(WHAT YOU SHOULD DO):
Reproduce each line below without any alteration.

(Stored data entries):
==============================

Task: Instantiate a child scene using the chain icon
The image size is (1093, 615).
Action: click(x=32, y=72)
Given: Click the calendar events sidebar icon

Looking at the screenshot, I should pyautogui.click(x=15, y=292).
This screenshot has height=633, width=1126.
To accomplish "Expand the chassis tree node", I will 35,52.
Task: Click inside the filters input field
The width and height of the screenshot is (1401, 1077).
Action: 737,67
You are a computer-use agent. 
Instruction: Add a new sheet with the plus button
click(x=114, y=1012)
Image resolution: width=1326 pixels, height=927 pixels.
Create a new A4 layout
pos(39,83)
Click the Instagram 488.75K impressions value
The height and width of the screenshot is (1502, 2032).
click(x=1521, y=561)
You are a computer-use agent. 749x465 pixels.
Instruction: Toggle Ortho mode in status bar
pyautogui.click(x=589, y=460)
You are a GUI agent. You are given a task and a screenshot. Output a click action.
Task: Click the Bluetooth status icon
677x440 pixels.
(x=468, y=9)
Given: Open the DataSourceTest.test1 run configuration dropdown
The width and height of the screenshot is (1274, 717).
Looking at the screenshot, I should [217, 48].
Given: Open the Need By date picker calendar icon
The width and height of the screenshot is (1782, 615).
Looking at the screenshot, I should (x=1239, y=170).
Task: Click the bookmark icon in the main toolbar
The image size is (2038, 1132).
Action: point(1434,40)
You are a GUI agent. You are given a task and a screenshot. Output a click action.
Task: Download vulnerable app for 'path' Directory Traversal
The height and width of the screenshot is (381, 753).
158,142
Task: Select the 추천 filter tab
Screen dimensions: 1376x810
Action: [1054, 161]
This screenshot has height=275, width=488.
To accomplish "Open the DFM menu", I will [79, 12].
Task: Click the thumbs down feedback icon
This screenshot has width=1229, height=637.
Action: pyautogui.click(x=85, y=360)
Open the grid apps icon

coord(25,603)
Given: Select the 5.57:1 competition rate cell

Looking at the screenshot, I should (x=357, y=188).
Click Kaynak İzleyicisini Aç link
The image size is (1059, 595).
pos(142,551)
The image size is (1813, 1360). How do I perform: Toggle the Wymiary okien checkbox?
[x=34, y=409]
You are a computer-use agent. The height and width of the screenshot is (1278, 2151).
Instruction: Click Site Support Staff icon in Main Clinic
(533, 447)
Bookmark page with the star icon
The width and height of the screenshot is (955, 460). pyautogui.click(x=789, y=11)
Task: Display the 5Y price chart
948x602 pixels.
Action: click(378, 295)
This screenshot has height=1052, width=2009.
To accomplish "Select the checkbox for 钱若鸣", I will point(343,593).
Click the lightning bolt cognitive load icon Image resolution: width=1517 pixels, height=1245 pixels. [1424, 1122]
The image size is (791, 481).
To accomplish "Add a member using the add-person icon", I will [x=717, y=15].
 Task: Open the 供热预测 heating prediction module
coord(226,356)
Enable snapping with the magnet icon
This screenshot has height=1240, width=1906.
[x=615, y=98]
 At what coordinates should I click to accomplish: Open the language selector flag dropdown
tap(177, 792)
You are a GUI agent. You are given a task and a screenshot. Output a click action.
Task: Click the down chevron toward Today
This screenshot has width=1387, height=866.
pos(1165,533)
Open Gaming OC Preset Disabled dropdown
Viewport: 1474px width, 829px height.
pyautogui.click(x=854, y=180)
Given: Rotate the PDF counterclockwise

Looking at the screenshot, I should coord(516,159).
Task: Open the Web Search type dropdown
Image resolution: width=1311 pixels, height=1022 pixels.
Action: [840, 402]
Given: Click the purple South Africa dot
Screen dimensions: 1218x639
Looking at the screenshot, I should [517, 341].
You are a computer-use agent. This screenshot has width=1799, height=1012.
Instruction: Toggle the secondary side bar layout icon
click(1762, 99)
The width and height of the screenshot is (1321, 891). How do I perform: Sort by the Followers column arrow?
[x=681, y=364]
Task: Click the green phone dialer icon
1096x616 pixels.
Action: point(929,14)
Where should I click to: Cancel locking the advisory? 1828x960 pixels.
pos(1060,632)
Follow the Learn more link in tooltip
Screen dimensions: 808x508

==============================

(TASK OUTPUT):
Task: Instantiate a child scene using the chain icon
The image size is (1093, 615).
Action: click(x=32, y=72)
Given: Click the calendar events sidebar icon

Looking at the screenshot, I should pyautogui.click(x=15, y=292).
This screenshot has height=633, width=1126.
To accomplish "Expand the chassis tree node", I will 35,52.
Task: Click inside the filters input field
The width and height of the screenshot is (1401, 1077).
Action: 737,67
You are a computer-use agent. 
Instruction: Add a new sheet with the plus button
click(x=114, y=1012)
Image resolution: width=1326 pixels, height=927 pixels.
Create a new A4 layout
pos(39,83)
Click the Instagram 488.75K impressions value
The height and width of the screenshot is (1502, 2032).
click(x=1521, y=561)
You are a computer-use agent. 749x465 pixels.
Instruction: Toggle Ortho mode in status bar
pyautogui.click(x=589, y=460)
You are a GUI agent. You are given a task and a screenshot. Output a click action.
Task: Click the Bluetooth status icon
677x440 pixels.
(x=468, y=9)
Given: Open the DataSourceTest.test1 run configuration dropdown
The width and height of the screenshot is (1274, 717).
Looking at the screenshot, I should [217, 48].
Given: Open the Need By date picker calendar icon
The width and height of the screenshot is (1782, 615).
Looking at the screenshot, I should (x=1239, y=170).
Task: Click the bookmark icon in the main toolbar
The image size is (2038, 1132).
Action: point(1434,40)
You are a GUI agent. You are given a task and a screenshot. Output a click action.
Task: Download vulnerable app for 'path' Directory Traversal
The height and width of the screenshot is (381, 753).
158,142
Task: Select the 추천 filter tab
Screen dimensions: 1376x810
Action: [1054, 161]
This screenshot has height=275, width=488.
To accomplish "Open the DFM menu", I will [79, 12].
Task: Click the thumbs down feedback icon
This screenshot has width=1229, height=637.
Action: pyautogui.click(x=85, y=360)
Open the grid apps icon

coord(25,603)
Given: Select the 5.57:1 competition rate cell

Looking at the screenshot, I should (x=357, y=188).
Click Kaynak İzleyicisini Aç link
The image size is (1059, 595).
pos(142,551)
The image size is (1813, 1360). How do I perform: Toggle the Wymiary okien checkbox?
[x=34, y=409]
You are a computer-use agent. The height and width of the screenshot is (1278, 2151).
Instruction: Click Site Support Staff icon in Main Clinic
(533, 447)
Bookmark page with the star icon
The width and height of the screenshot is (955, 460). pyautogui.click(x=789, y=11)
Task: Display the 5Y price chart
948x602 pixels.
Action: click(378, 295)
This screenshot has height=1052, width=2009.
To accomplish "Select the checkbox for 钱若鸣", I will point(343,593).
Click the lightning bolt cognitive load icon Image resolution: width=1517 pixels, height=1245 pixels. [1424, 1122]
The image size is (791, 481).
To accomplish "Add a member using the add-person icon", I will [x=717, y=15].
 Task: Open the 供热预测 heating prediction module
coord(226,356)
Enable snapping with the magnet icon
This screenshot has height=1240, width=1906.
[x=615, y=98]
 At what coordinates should I click to accomplish: Open the language selector flag dropdown
tap(177, 792)
You are a GUI agent. You are given a task and a screenshot. Output a click action.
Task: Click the down chevron toward Today
This screenshot has width=1387, height=866.
pos(1165,533)
Open Gaming OC Preset Disabled dropdown
Viewport: 1474px width, 829px height.
pyautogui.click(x=854, y=180)
Given: Rotate the PDF counterclockwise

Looking at the screenshot, I should coord(516,159).
Task: Open the Web Search type dropdown
Image resolution: width=1311 pixels, height=1022 pixels.
Action: [840, 402]
Given: Click the purple South Africa dot
Screen dimensions: 1218x639
Looking at the screenshot, I should [517, 341].
You are a computer-use agent. This screenshot has width=1799, height=1012.
Instruction: Toggle the secondary side bar layout icon
click(1762, 99)
The width and height of the screenshot is (1321, 891). How do I perform: Sort by the Followers column arrow?
[x=681, y=364]
Task: Click the green phone dialer icon
1096x616 pixels.
Action: point(929,14)
Where should I click to: Cancel locking the advisory? 1828x960 pixels.
pos(1060,632)
Follow the Learn more link in tooltip
Screen dimensions: 808x508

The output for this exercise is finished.